To do:
Show every line in the rows below that contains the word "resolution".

Information supplied:

_ _ _ _

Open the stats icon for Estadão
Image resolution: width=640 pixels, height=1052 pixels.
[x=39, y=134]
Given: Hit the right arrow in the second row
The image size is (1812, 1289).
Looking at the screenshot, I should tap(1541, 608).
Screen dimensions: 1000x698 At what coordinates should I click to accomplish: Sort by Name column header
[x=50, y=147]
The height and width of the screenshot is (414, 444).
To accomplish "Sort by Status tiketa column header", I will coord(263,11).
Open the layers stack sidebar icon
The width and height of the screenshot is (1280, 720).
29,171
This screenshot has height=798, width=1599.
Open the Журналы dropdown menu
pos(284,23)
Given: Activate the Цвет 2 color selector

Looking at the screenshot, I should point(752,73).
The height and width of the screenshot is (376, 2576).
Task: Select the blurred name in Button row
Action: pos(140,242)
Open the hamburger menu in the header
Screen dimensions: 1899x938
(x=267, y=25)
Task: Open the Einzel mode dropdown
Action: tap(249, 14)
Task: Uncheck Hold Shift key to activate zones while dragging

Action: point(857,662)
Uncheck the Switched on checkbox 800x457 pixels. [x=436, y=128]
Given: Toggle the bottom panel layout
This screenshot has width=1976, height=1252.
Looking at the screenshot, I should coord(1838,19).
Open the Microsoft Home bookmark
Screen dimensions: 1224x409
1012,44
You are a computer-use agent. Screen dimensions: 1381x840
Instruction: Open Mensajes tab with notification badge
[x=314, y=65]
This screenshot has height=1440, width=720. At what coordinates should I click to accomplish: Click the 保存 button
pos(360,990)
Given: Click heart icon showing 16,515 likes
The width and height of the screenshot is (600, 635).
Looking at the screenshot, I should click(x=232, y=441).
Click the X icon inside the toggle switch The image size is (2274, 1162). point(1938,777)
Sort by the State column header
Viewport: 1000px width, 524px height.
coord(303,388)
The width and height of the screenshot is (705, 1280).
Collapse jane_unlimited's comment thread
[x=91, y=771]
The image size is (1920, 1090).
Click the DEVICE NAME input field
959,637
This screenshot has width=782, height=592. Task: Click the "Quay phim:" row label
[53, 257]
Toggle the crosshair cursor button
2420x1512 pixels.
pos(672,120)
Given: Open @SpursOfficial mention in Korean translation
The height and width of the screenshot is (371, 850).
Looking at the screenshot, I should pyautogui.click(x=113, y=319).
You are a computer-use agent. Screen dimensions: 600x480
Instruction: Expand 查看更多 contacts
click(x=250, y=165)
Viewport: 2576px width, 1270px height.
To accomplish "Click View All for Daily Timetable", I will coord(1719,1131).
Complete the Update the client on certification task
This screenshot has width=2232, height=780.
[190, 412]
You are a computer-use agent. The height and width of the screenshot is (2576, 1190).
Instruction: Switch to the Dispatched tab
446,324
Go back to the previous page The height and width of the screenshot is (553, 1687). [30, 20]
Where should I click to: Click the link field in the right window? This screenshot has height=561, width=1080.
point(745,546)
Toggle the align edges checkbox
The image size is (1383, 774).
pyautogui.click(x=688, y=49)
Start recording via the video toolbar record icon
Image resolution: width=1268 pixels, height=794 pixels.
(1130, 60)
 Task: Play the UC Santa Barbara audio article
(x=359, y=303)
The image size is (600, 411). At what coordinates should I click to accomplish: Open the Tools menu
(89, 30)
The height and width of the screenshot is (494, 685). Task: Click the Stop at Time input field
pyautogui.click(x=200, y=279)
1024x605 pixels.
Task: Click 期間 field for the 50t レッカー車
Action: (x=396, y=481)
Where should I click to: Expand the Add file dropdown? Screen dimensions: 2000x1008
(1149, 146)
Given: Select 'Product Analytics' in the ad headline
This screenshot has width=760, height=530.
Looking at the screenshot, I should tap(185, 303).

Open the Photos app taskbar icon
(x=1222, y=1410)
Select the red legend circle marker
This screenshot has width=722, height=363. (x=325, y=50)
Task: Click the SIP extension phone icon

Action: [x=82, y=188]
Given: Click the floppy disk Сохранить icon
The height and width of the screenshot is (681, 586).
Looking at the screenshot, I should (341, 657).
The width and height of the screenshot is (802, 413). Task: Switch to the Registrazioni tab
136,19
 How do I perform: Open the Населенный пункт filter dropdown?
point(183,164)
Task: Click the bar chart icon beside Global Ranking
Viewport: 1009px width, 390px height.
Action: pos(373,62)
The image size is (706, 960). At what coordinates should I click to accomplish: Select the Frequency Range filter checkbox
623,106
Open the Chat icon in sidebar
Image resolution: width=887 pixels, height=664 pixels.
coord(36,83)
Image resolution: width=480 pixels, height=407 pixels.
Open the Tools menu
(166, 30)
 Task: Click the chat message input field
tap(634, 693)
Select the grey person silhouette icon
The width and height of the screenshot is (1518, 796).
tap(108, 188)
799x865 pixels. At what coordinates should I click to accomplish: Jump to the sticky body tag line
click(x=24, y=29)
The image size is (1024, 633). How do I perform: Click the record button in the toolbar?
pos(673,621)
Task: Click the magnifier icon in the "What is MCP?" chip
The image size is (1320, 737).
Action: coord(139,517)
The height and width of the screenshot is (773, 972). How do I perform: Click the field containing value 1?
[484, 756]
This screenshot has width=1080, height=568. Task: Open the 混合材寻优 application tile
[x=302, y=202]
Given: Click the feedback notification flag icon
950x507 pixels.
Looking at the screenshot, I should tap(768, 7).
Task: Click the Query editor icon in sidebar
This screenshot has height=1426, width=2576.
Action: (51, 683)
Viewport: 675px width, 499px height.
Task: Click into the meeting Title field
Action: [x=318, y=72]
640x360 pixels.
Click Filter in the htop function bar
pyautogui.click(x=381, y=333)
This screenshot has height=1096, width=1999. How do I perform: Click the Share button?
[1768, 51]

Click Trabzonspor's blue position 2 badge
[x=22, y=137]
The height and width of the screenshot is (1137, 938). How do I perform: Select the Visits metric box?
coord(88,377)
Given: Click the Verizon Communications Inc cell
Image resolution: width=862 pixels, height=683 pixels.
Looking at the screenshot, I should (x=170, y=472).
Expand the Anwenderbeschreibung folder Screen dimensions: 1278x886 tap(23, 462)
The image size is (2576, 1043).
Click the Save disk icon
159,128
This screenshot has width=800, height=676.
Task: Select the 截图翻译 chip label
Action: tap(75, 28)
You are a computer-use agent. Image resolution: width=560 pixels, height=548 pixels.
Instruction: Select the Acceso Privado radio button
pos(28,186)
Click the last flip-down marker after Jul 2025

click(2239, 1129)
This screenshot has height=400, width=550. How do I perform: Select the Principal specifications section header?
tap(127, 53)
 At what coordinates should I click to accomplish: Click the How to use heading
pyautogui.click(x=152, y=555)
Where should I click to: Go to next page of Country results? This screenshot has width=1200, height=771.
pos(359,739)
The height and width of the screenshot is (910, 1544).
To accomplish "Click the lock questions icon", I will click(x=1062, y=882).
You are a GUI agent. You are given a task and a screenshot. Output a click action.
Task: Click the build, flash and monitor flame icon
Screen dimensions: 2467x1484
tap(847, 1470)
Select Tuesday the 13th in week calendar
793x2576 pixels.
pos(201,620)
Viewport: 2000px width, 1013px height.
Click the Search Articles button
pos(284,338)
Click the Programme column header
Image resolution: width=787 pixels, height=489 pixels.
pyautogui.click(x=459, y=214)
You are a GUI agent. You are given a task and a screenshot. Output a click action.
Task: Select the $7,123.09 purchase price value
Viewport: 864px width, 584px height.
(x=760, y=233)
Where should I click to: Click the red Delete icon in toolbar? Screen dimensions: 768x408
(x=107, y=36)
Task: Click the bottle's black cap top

_ _ _ _

Final answer:
Image resolution: width=640 pixels, height=1052 pixels.
Image resolution: width=1268 pixels, height=794 pixels.
Image resolution: width=887 pixels, height=664 pixels.
Image resolution: width=480 pixels, height=407 pixels.
Image resolution: width=862 pixels, height=683 pixels.
You are a computer-use agent. Image resolution: width=560 pixels, height=548 pixels.
Image resolution: width=787 pixels, height=489 pixels.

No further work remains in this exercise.